To get more comparability over time, I ran the combined search for both sets of terms from 2001-2002 ( 2970 hits) and from 2017-2018 ( 3656 hits), a 25% increase. On the other hand, there were only 2025 hits for the earlier set of search terms in 2017-2018 (that is, not including “energy” or “climate change”). That means that the earlier set of search terms is now getting only a little more than half of all the relevant articles.

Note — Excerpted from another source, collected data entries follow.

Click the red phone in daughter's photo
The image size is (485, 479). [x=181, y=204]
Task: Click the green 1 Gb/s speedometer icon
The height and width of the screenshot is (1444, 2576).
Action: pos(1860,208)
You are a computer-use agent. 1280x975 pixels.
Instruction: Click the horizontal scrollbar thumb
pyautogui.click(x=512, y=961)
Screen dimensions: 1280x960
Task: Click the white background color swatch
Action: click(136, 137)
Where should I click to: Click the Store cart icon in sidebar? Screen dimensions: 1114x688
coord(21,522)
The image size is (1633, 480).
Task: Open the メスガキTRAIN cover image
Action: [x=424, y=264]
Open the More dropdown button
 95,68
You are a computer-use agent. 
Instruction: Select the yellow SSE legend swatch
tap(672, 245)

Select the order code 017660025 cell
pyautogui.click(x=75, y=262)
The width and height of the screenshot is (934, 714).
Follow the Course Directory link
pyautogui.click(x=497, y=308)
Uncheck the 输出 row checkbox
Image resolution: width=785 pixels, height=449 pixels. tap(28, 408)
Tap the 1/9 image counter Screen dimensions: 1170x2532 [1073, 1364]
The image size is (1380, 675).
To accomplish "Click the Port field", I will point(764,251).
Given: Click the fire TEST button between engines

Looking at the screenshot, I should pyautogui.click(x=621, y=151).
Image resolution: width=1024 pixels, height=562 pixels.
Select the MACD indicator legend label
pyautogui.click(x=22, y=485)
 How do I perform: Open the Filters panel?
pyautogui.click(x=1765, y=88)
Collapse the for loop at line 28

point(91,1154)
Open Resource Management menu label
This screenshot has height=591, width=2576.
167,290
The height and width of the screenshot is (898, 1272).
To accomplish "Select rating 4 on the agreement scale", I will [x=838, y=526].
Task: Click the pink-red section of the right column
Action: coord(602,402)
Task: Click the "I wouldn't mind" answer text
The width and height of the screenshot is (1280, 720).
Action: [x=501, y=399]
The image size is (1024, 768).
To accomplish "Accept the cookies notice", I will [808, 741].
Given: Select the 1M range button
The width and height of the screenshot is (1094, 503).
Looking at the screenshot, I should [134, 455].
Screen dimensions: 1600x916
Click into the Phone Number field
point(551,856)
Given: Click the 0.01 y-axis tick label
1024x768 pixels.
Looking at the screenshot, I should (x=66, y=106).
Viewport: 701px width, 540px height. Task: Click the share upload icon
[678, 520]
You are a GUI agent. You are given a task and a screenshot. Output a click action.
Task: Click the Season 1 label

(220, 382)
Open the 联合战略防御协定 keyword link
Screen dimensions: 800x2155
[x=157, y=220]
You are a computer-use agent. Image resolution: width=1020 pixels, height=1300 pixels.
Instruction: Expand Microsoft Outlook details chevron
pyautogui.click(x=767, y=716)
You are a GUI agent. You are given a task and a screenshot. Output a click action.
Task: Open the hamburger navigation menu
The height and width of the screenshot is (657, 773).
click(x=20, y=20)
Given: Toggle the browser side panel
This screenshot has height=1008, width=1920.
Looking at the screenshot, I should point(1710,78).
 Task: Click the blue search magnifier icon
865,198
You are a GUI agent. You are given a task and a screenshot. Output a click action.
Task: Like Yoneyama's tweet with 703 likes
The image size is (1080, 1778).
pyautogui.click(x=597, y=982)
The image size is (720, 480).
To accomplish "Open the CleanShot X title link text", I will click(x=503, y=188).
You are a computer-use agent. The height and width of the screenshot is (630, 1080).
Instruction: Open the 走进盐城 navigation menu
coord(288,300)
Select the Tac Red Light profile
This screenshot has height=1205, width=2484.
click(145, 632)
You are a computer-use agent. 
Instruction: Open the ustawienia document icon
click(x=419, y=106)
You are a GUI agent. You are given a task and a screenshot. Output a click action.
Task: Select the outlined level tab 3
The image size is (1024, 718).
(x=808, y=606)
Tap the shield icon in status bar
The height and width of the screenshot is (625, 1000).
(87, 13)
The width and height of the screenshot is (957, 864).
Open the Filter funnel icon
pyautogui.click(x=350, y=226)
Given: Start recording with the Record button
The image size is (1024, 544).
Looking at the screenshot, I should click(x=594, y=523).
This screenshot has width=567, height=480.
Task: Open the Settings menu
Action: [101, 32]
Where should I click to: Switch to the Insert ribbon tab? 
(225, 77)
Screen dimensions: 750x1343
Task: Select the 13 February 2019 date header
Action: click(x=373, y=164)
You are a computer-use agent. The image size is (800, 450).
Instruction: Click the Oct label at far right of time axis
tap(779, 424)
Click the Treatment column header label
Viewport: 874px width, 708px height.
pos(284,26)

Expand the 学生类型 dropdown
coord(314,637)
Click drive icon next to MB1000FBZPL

If you got tired of looking at these numbers – and believe me, they were more tiresome to compile! – here’s the upshot: After rapid growth in the early decades, the number of articles on conventional environmental topics has leveled off or declined, but the newer subjects of climate change and renewable energy have blossomed.
Reader Comments
3 Replies to “The Trajectory of Environmental Law Scholarship: 1975-2018”
Comments are closed.
Great to see the figures . It would be good to look at this by jurisdiction in a set of national case studies
Prof Jennifer McKay
Another potential for the recent leveling-off of environmental law publications could be that forums like this may be displacing shorter articles and pushing them into a more broadly consumable online format.
I was just wondering about the issue of legal scholarship in renewable energy relating to common resources like wind and wave. There might not be enough takeout from one wind turbine farm to affect another downwind but maybe there is. Same question regarding beaches inshore of a WEC fleet. Whose wind or wave is it?